WHAT YOU HAVE TO DO: Using the data beneath this instruction, retype only the lines from the one that contains "Cronaca (35, 1162)" down to the one that contains "A Policoro A scuola di felicità (81, 1629)", both included, exactly as they appear.

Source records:

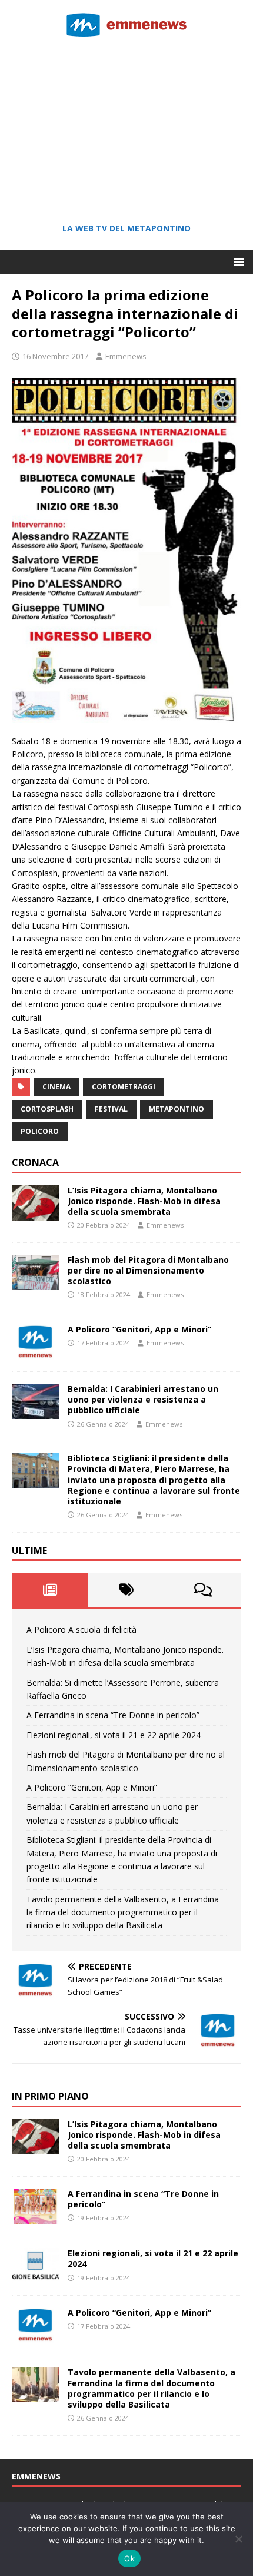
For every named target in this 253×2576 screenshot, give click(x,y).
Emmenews (126, 356)
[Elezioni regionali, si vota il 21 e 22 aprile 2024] (35, 2276)
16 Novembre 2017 (55, 356)
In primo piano (50, 2096)
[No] (238, 2539)
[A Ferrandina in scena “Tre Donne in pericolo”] (35, 2217)
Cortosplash (47, 1109)
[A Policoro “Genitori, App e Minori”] (35, 1352)
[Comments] (203, 1590)
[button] (237, 261)
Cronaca (35, 1162)
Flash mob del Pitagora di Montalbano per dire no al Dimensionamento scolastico (148, 1270)
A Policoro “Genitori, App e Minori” (139, 1329)
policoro (40, 1131)
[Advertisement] (126, 123)
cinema (56, 1087)
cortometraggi (123, 1087)
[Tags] (126, 1590)
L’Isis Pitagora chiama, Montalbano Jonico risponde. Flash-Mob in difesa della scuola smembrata (144, 1201)
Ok (129, 2558)
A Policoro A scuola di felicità (81, 1629)
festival (111, 1109)
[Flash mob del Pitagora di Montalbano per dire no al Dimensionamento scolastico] (35, 1282)
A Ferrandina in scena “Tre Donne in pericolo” (112, 1714)
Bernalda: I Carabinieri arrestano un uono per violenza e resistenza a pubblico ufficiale (143, 1399)
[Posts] (50, 1590)
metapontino (176, 1109)
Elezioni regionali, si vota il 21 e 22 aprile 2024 (113, 1734)
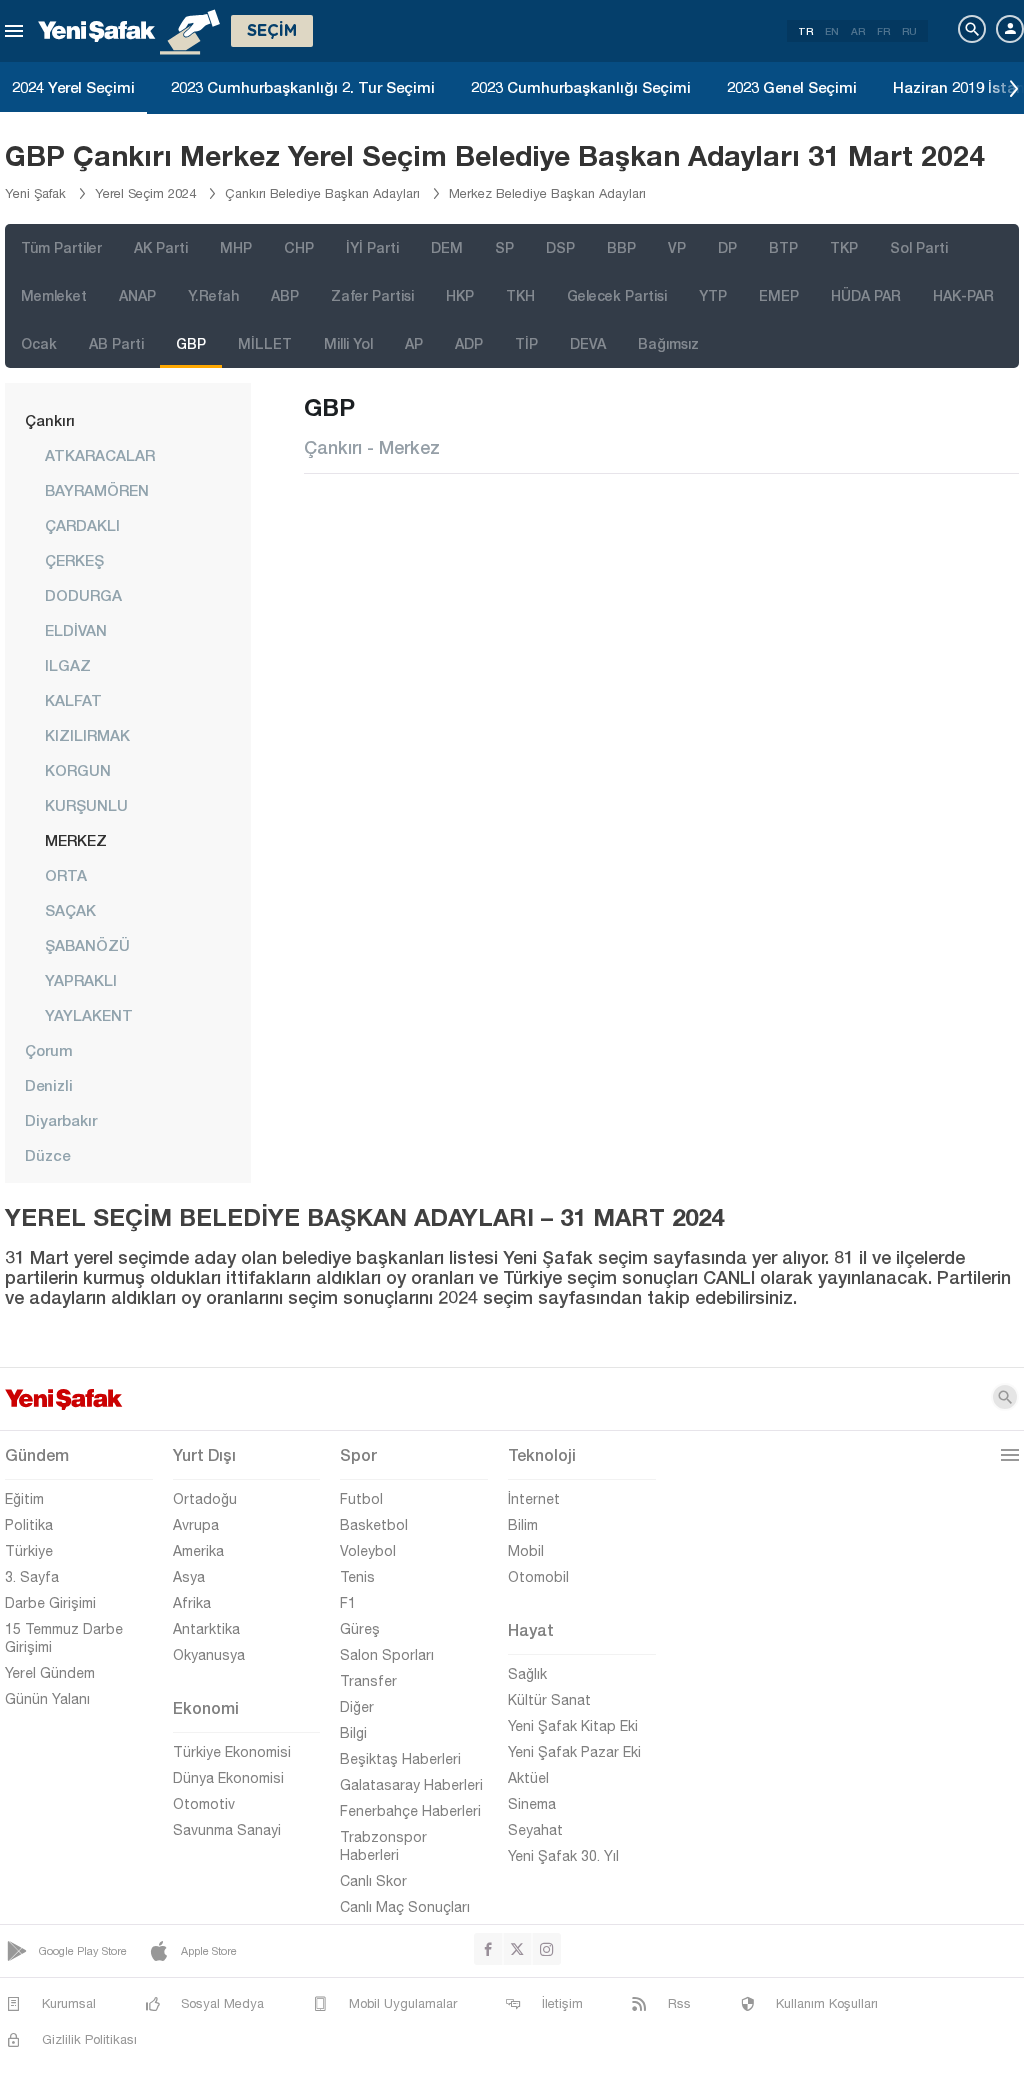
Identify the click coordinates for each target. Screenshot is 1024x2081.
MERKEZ (76, 840)
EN (832, 31)
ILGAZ (68, 665)
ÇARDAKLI (82, 525)
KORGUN (78, 770)
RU (909, 31)
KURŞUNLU (86, 805)
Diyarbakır (61, 1120)
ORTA (66, 875)
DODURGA (83, 595)
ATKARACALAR (100, 455)
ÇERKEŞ (74, 560)
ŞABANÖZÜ (87, 945)
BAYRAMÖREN (97, 490)
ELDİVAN (76, 630)
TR (805, 31)
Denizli (49, 1085)
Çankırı (50, 420)
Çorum (49, 1050)
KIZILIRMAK (87, 735)
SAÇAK (70, 910)
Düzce (47, 1155)
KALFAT (73, 700)
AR (858, 31)
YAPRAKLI (81, 980)
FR (883, 31)
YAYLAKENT (89, 1015)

YOUR RESPONSE:
Cronaca (35, 1162)
Flash mob del Pitagora di Montalbano per dire no al Dimensionamento scolastico (148, 1270)
A Policoro “Genitori, App e Minori” (139, 1329)
policoro (40, 1131)
[Advertisement] (126, 123)
cinema (56, 1087)
cortometraggi (123, 1087)
[Tags] (126, 1590)
L’Isis Pitagora chiama, Montalbano Jonico risponde. Flash-Mob in difesa della scuola smembrata (144, 1201)
Ok (129, 2558)
A Policoro A scuola di felicità (81, 1629)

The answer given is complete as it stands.